小説の後半数ページで結末は迫ってきた。

それは余りにも意外な結末だった。今までの物語を一切無視したような結末…。

「ごめん。」
主人公の男は相手の女の人にそれだけ言って、その人の下を去って行った。
残された女の人は、ただ茫然と男の人の背中を見ていた。

急な展開。そうとしか言いようが無かった。理由は主人公の男の人に新しく好きな人ができたこと。
確かに、小説の中盤でそういった描写があったけど、こんな小説だから結局この女の人の所に戻ってくるんだろうなとか思ってた。

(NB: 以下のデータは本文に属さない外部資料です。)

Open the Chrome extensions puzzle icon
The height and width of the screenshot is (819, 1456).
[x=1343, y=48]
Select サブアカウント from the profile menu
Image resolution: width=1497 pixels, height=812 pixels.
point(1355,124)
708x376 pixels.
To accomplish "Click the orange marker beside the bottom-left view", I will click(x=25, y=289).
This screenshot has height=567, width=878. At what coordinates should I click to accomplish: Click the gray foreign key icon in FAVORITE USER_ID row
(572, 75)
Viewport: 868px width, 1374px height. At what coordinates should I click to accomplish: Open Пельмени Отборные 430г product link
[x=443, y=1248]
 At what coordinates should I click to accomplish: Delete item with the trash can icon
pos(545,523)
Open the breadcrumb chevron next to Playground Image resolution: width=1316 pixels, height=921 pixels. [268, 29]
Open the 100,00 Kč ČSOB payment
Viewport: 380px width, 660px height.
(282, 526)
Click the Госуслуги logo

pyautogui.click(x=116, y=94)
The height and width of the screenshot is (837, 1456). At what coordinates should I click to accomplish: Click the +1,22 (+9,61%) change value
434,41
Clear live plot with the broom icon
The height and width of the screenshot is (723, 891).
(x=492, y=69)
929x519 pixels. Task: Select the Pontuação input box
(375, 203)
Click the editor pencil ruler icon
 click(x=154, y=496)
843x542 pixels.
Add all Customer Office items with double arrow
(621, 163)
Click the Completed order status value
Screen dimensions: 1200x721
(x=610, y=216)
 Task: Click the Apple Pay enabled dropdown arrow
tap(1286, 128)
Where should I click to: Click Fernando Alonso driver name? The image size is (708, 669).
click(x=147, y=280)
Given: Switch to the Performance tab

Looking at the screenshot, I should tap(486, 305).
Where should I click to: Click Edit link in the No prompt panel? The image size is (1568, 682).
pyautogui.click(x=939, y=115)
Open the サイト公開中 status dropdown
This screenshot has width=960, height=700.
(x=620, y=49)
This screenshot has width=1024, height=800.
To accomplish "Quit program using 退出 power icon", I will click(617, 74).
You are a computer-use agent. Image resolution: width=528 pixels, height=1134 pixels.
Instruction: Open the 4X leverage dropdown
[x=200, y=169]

でも、この小説は違った。男の人は女の人の下に戻ることはなくて、女の人は1人残された。
男の人は、結局新しい相手と結婚して幸せの笑顔をその女の人に向けている。

とても残酷で屈託のない笑顔、、、

「私って馬鹿だな。」
物語の最期は女の人のそんな言葉で締めくくられていた。

俺はそのまま本を閉じた。作者のあとがきなんて読もうと思わなかった。

「こんなことにならないよな…。」
一人で小さく呟いた。その言葉は誰にも受け止められることなく消えた。

本を元あった場所に戻して図書館の出入り口に向かう。
いつもは東司さんと一緒に帰るが今日はそんな気分ではなかった。

こんなこと考えたこと無かった。いつか東司さんが俺の前からいなくなってしまうなんて考えようとも思わなかった。
いつか、東司さんが俺以外の誰かを好きになるなんて、、、

…そんなの嫌だ…。

俺のちっぽけな独占欲

東司さんを離したくない。あの笑顔が俺だけのモノであってほしい。
俺を見ててほしい。あの大きな手で俺を包んでほしい。

…ずっと一緒に居たい…

俺は走った。息が切れるまでずっと思いっきり全力で、、、
どこに向かうのかも決めないで足が向かう方へと走った。

夕焼けで紅く染まった景色とは裏腹に風は冷たく、いつも首に巻いているものは無かった。